There is a lot going on. With the album, I compressed everything together. If you were to hear a very clean mix, it would probably not have anywhere near the same effect.

The drums are all programmed by me, and there's a lead and a rhythm guitar and another that comes in and out. People say it's down-tuned, but it's not very low at all. With how intense everything sounds, it can give this impression of a guttural wall of nasty noise. I guess what I was going for worked.

How does collaborating with someone who is 3,000 miles away work?
With D.G., he got it right off the bat. I didn't really have to critique him or give him a certain direction. I sent him the album without the vocals, and he did everything perfect the first time around.

How much time have the two of you spent in a room playing together?
Zero. We have never met. But he may be doing vocals for our upcoming tour, if it pans out. So that would be pretty cool.

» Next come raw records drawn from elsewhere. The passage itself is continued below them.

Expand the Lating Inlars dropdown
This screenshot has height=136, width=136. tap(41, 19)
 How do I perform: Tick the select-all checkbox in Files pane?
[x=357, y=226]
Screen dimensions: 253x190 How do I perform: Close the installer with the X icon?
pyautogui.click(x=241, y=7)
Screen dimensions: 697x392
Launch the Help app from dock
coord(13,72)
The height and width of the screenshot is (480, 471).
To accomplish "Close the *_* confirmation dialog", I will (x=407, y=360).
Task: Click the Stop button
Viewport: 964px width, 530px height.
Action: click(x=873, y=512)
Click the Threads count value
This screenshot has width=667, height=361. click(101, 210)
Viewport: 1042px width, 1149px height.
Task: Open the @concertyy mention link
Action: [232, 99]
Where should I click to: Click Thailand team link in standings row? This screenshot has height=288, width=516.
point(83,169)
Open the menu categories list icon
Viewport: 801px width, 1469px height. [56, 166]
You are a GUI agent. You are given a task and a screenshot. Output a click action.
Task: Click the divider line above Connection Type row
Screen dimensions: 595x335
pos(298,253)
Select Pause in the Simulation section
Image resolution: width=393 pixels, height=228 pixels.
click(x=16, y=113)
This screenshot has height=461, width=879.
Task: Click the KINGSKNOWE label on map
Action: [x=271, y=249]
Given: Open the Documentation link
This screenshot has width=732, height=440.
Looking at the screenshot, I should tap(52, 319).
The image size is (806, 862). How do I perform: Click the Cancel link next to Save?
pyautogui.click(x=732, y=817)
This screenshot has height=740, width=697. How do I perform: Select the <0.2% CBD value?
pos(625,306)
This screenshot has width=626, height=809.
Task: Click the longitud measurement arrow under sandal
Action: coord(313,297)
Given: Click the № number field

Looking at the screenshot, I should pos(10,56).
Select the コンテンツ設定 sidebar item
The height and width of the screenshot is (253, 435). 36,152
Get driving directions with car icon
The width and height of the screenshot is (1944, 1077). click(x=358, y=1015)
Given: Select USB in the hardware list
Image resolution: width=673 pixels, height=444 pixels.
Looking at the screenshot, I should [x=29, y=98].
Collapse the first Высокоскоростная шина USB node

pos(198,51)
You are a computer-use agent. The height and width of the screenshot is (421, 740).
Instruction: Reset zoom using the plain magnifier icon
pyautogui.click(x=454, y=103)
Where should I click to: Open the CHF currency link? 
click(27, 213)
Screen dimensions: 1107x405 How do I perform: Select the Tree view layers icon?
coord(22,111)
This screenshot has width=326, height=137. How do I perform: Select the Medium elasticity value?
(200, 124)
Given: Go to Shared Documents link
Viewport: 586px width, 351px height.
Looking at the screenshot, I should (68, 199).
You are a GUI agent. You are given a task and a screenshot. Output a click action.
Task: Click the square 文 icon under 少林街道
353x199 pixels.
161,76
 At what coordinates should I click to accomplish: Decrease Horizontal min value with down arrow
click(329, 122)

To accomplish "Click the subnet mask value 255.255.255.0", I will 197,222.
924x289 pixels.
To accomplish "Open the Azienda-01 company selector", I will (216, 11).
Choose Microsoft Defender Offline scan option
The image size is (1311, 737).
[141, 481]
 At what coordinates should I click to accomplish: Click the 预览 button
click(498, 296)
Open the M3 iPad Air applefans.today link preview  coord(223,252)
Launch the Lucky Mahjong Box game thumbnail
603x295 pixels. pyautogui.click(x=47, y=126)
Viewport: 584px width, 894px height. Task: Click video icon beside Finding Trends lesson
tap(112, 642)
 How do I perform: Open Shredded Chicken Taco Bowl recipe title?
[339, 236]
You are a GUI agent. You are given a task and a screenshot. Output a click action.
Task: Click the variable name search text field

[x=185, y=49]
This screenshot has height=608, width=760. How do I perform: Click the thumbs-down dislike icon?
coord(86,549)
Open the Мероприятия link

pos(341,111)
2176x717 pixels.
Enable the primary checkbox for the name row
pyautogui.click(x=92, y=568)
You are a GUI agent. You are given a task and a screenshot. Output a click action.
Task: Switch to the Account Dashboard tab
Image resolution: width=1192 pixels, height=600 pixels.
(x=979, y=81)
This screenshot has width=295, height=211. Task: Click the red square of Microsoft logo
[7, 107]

You're also working with with H.V. Lyngdal from Wormlust on this new label. You're not summering in Iceland or anything are you?
[Laughs] No, I've been working with Hafsteinn for three years now, and we've always been on the same page musically, so it was kind of natural for us to abandon ship and work within our own means and do what we want. We have a very specific style, and that's what we've catered this little label to.

What are your plans for Mystískaos beyond releases from Skáphe and Wormlust ?
Any project that falls within our stylistic guidelines will be released through this label. We have a lot of ideas that we'll reveal over time, but this is pretty much the end game for us. We're very serious about this label and have pretty much abandoned everything else except this for our projects.

Can you elaborate on your stylistic guidelines?
More experimental— the whole psychedelic vibe Skáphe and Wormlust have. It's also a tool for us to collaborate on boutique projects. We've been experimenting with a lot of different sounds and pushing the boundaries comfort-wise for us.